Understanding the LLM Gateway Logs

After enabling LLM logging in APIM, a new table becomes available in your Log Analytics workspace: ApiManagementGatewayLogsLLM.

This table provides granular insight into each request, including token counts and payload details. One important nuance to be aware of is that these log records can be chunked, meaning a single request may generate multiple entries with different sequence numbers.

The key detail for chargeback purposes is that sequence number 0 always contains token usage values.
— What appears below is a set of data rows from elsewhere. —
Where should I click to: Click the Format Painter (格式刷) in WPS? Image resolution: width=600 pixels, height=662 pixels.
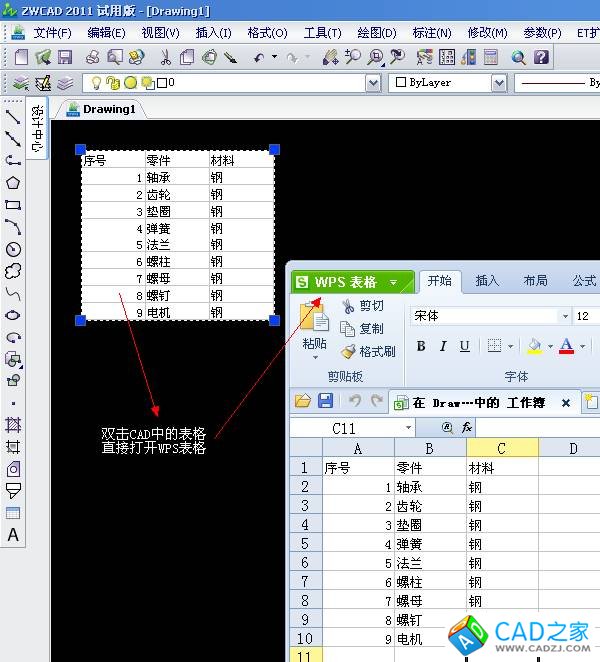tap(368, 351)
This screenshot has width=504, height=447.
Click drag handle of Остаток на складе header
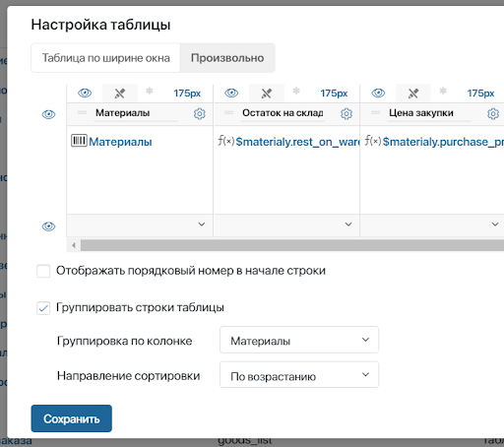pyautogui.click(x=228, y=113)
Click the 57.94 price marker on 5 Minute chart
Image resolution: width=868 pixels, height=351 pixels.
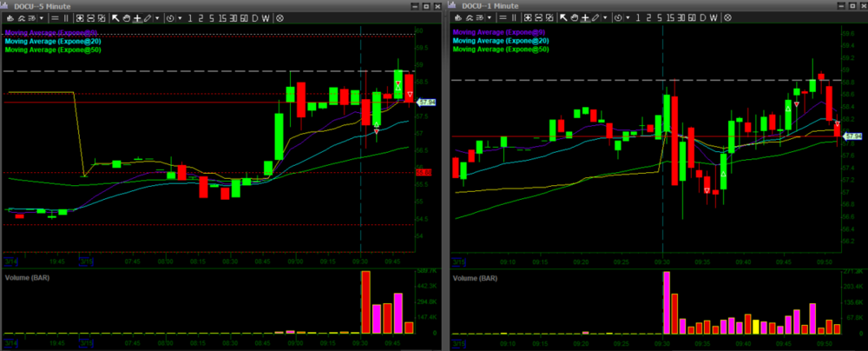pyautogui.click(x=425, y=103)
Subsequent records related to the same request will have zero values for token counts.


Correlating Token Usage with APIM Products

To attribute token consumption to applications, we take advantage of two APIM features:

  • Products, which group APIs into logical offerings
  • Subscriptions, which tie callers to specific products

By enabling a diagnostic setting for API Management Gateway logs and sending that data to Log Analytics, we can correlate gateway telemetry with LLM logs using the CorrelationId property.
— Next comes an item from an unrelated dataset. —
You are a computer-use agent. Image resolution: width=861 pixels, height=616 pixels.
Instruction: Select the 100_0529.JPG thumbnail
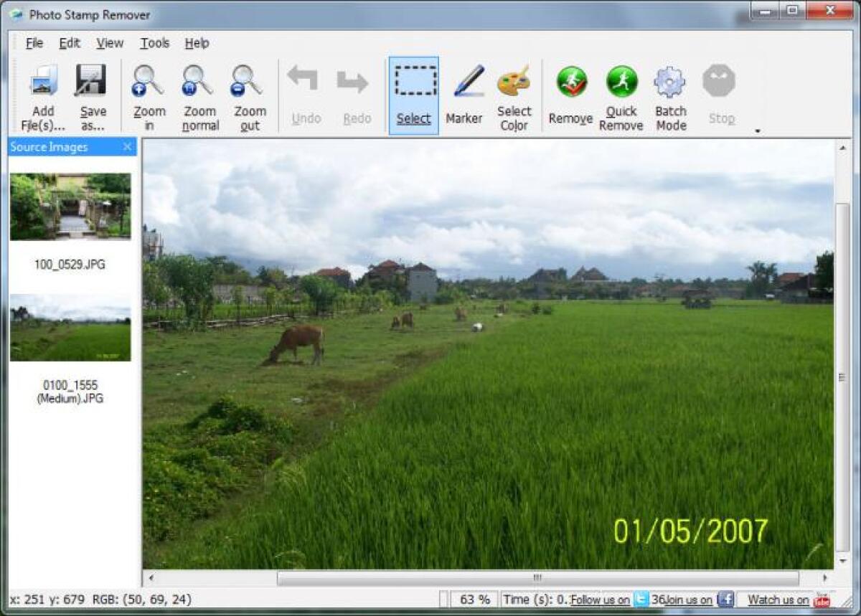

This allows us to join the two tables and summarize token usage per product and per model, which maps cleanly to application or team ownership.


Summarizing Token Usage with KQL

Below is an example KQL query that joins the gateway and LLM logs, filters on successful requests, and produces a per‑product token summary over the last 24 hours:

KQL

ApiManagementGatewayLogs

| where TimeGenerated >= ago(24h)

| join kind=inner ApiManagementGatewayLogsLLM

on CorrelationId

| where SequenceNumber == 0 and IsRequestSuccess == true

| summarize

TotalTokens = sum(TotalTokens),

CompletionTokens = sum(CompletionTokens),

PromptTokens = sum(PromptTokens),

FirstSeen = min(TimeGenerated),

LastSeen = max(TimeGenerated),

Regions = make_set(Region, 8),

CallerIPAddresses = make_set(CallerIPaddress, 8),

Caches = make_set(Cache, 8),

BackendIds = make_set(BackendId, 8),

Calls = count()

by ProductId, ModelName

| project

ProductId,

ModelName,

PromptTokens,

CompletionTokens,

TotalTokens,

Calls,

FirstSeen,

LastSeen,

Regions,

CallerIPAddresses,

Caches,

BackendIds

| order by TotalTokens desc

The result is a clean, auditable dataset showing exact token consumption per APIM product, which can be used directly for chargeback calculations.


Automating Chargeback Reporting with Logic Apps

Once the data is aggregated, the final step is automation.

Using Azure Logic Apps, we can:

  1. Run the Log Analytics query on a schedule
  2. Create a CSV from the query results
  3. Store the output in Azure Blob Storage
  4. Handle failures gracefully at each step

This enables daily or hourly chargeback reporting without manual intervention. The output can easily be consumed by downstream systems such as Power BI, FinOps tooling, or internal billing workflows.


Deployment and Automation Resources

I’ve published a GitHub repository that includes:

  • Bicep modules for deploying the required resources
  • A deployment script to configure the Logic App and API connections
  • Guidance on parameterizing the solution for existing environments

The deployment assumes you already have an API configured in APIM with LLM logging enabled and diagnostic settings pointing to a Log Analytics workspace.

You simply provide:

  • The target resource group
  • Azure region
  • The resource group containing the existing workspace
  • The workspace name

sbray779/PTUChargeBackWorkflow: Logic App workflow that provides token utilization data for charge back


Closing Thoughts

PTU reservations are a powerful way to control costs and improve performance for Azure OpenAI workloads, but shared capacity introduces chargeback complexity. By combining API Management, LLM logging, Log Analytics, and Logic Apps, you can implement a transparent, defensible, and automated chargeback model based on actual token usage.

This approach scales well across multiple applications, supports FinOps initiatives, and provides the data foundation for deeper reporting and optimization over time.